GC & The "Expensive Object" Problem
Mark S. Miller
markm@caplet.com
Thu, 06 May 1999 00:55:26 -0700
I've always been amazed that Python refcounts rather than GCs. Lots of
empirical work has shown that GC is more efficient than refcounts (even
ignoring cycle-leakage of course), and this makes sense on first principles:
refcounting costs proportional to the number of pointer operations,
whereas gc costs approximately proportional to the number of allocations.

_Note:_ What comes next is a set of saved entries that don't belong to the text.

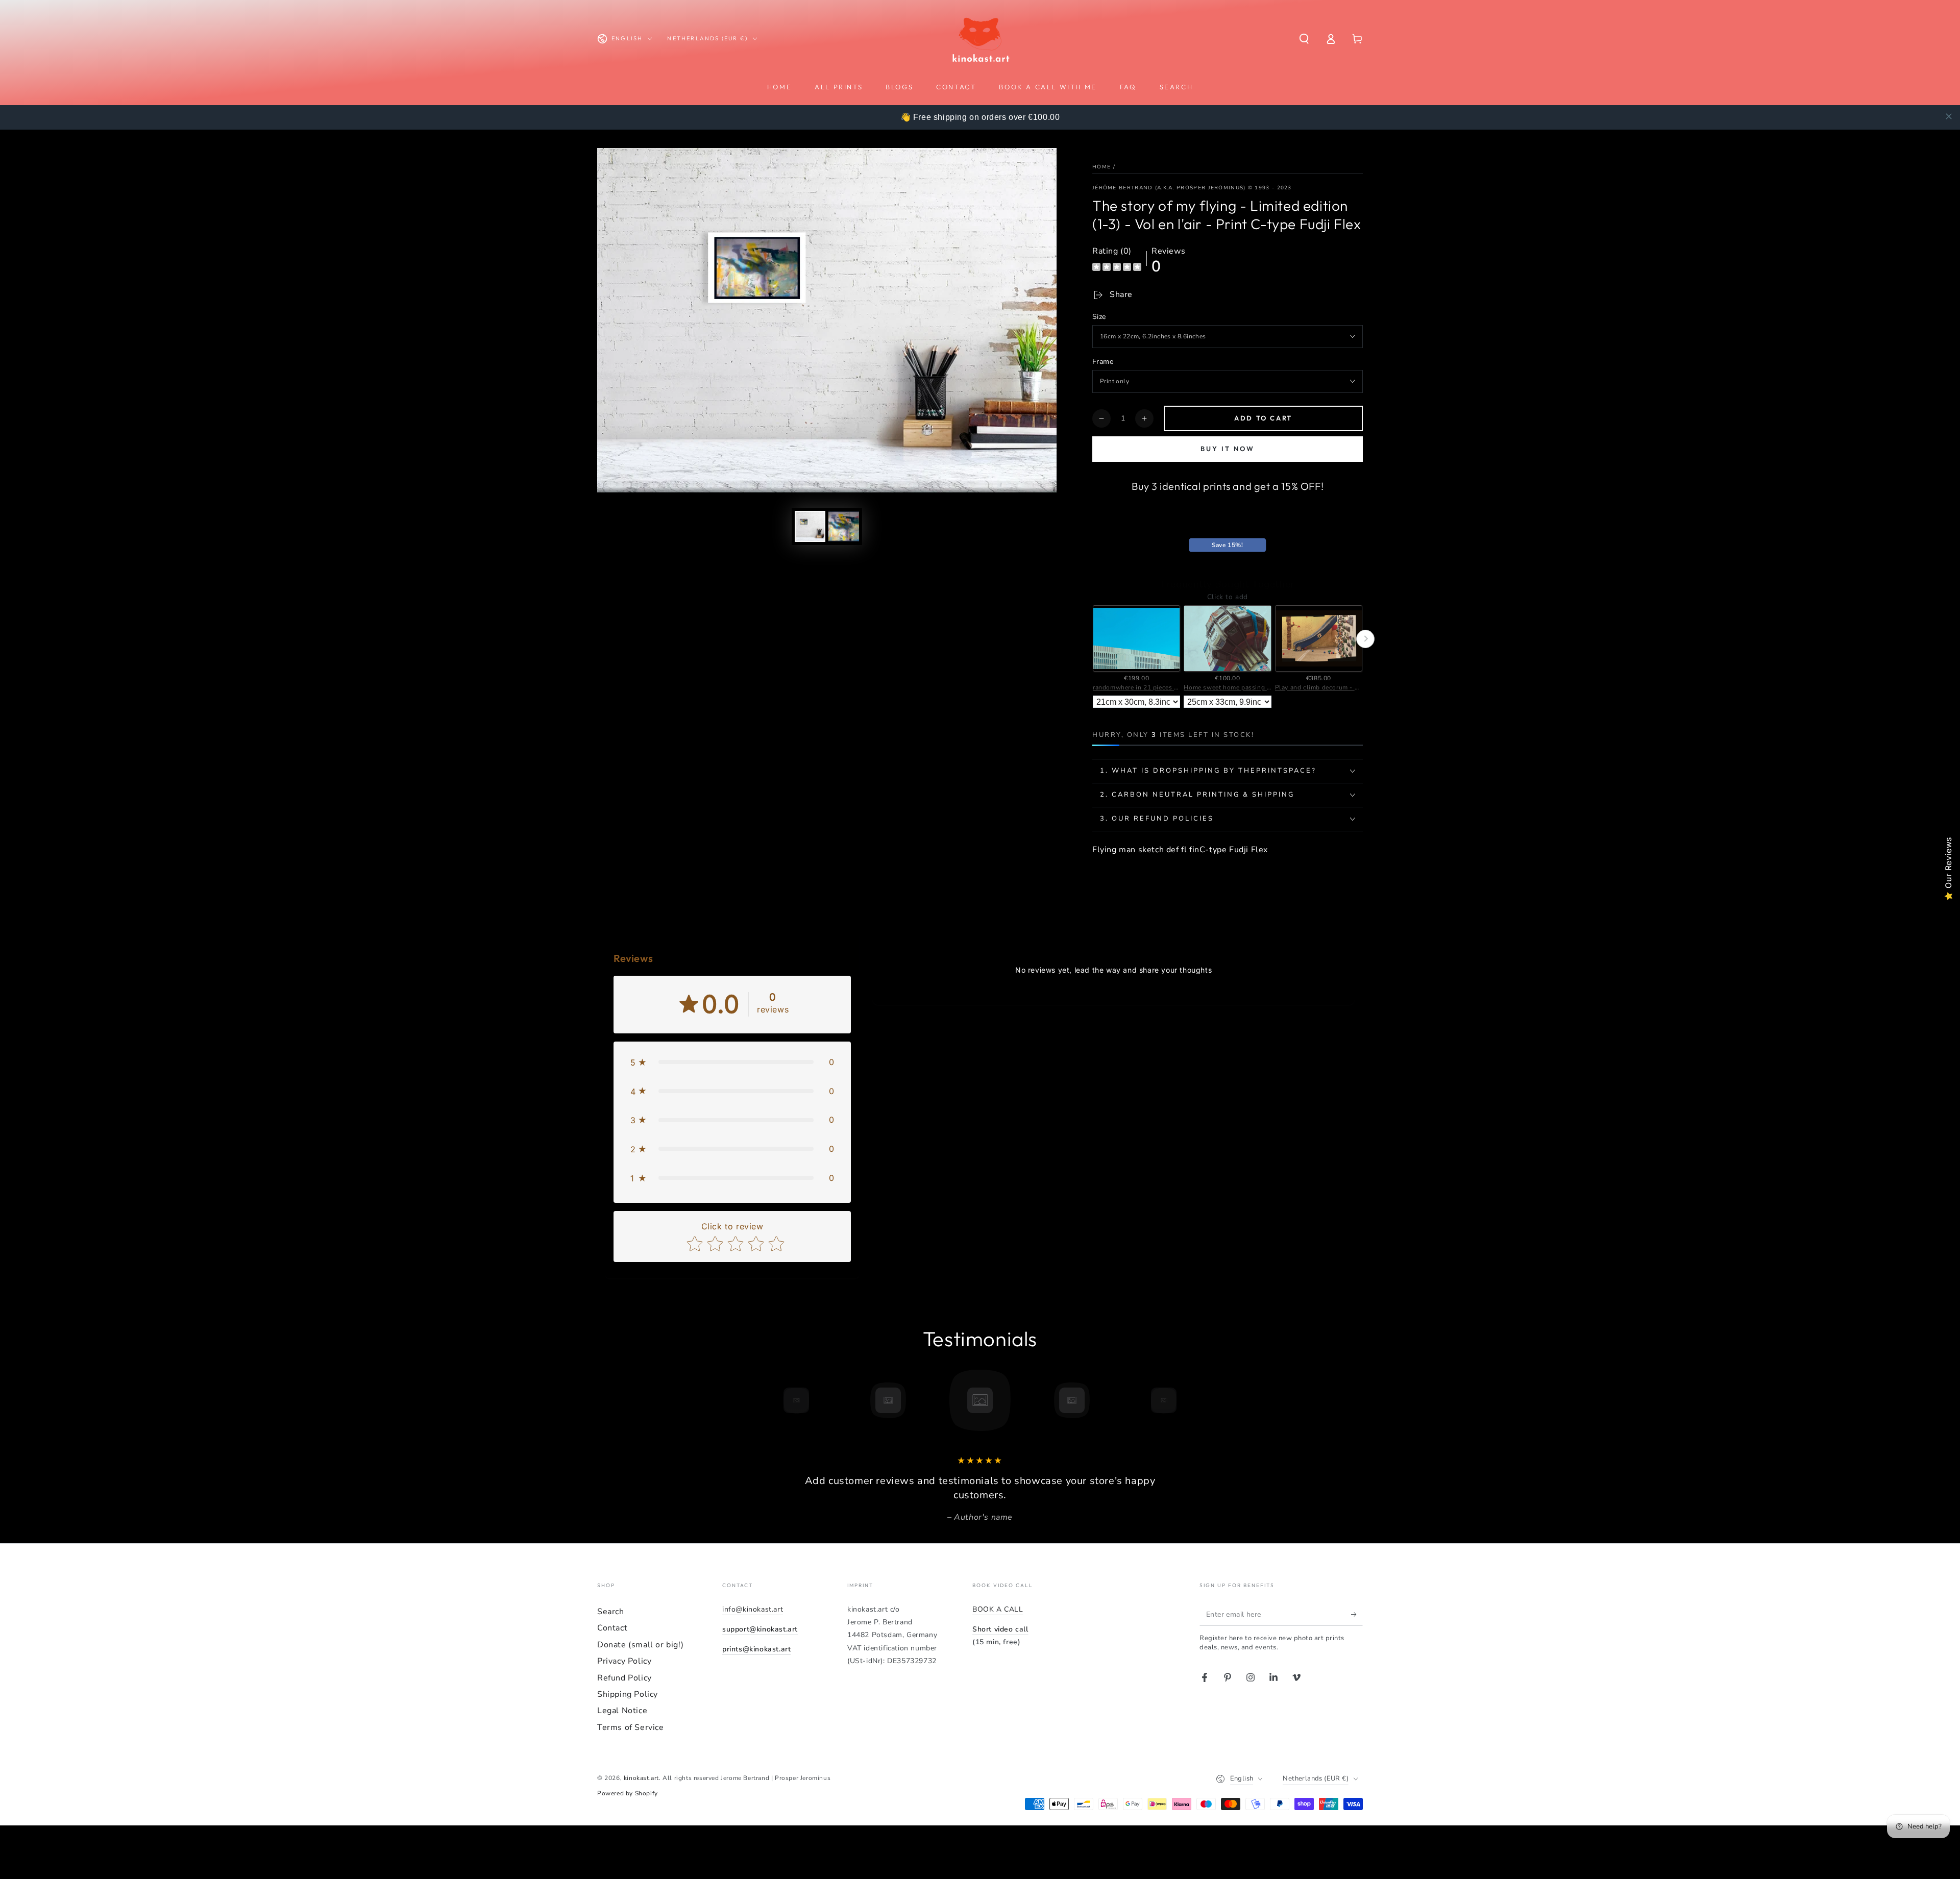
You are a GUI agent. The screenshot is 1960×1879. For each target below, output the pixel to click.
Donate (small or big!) (640, 1644)
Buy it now (1227, 448)
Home (1101, 166)
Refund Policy (624, 1678)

Ping pointed out to me an interesting advantage of Python's refcounting
scheme: some objects retain external resources, like file descriptors, and
naturally release these when they are finalized. Refcounting certainly
succeeds at getting rid of objects immediately, whereas gc may delay their
collection arbitrarily. Worse, efficient garbage collectors are
generational. This makes worst-case collection times much longer, since the
garbage object may have been tenured into a generation that's only examined
every blue moon.
Normally, the delayed collection of gc vs refcounting isn't a problem, since
the only extra cost is storage, and when we need more, we gc anyway.
However, when the object is retaining some externally-expensive resource,
the gc has no knowledge of this expense, and so optimizes the wrong thing
out of ignorance.
Even for these expensive objects, we don't particularly need the immediacy
guarantee that a refcounter provides, we simply need assurance that there
will only be a reasonably small delay -- ideally bounded -- between when the
object becomes garbage and when it's finalized. In talking about it, Ping &
I came up with a plausible scheme:
The Miller-Yee Scavenging Variation
Assume an object can statically self-declare itself "expensive" in such a
way that the garbage collector can tell. By "statically", here I mean that
it's a permanent creation-time attribute of the instance (or even class).
In Java, one might use a marker interface. In a generation-scavenging gc,
these objects are allocated in ephemeral space, as are all others. However,
no matter how often they survive a scavenge, they are never tenured into an
older space. Instead, they are copied into the beginning of the new
ephemeral space. If too much time goes by without a scavenge, we can use a
timeout to scavenge anyway, just to ensure that expensive garbage gets
collected promptly.
Rather than allocating a fixed amount of memory to ephemeral space, we
instead allocate a fixed amount of head-room: the remaining free ephemeral
space above the surviving expensive objects. If we end up with too many
expensive objects, a scavenge can end up taking unpleasantly long, but if
expensive objects aren't rare, one is in a truly expensive situation.
Elaborations with more generations or distinctions are certainly possible,
if distressing.
This is all relevant, long term, for distributed objects (whether E or RMI),
as a Proxy is a perfect example of an expensive object. A Proxy retains
storage of an object in a foreign address space, beyond the awareness of its
host gc. Declaring a Proxy expensive advises the local gc to spend somewhat
more time in the hopes of saving other vats possibly much more space. (This
assumes a desire to cooperate without compensation, as is quite common in
computation. When compensation would help, more interesting arrangements
would be called for.)
Since it would benefit RMI as well, there's more hope of convincing some
clean-room jvm competitors that it may be worth a shot.
Cheers,
--MarkM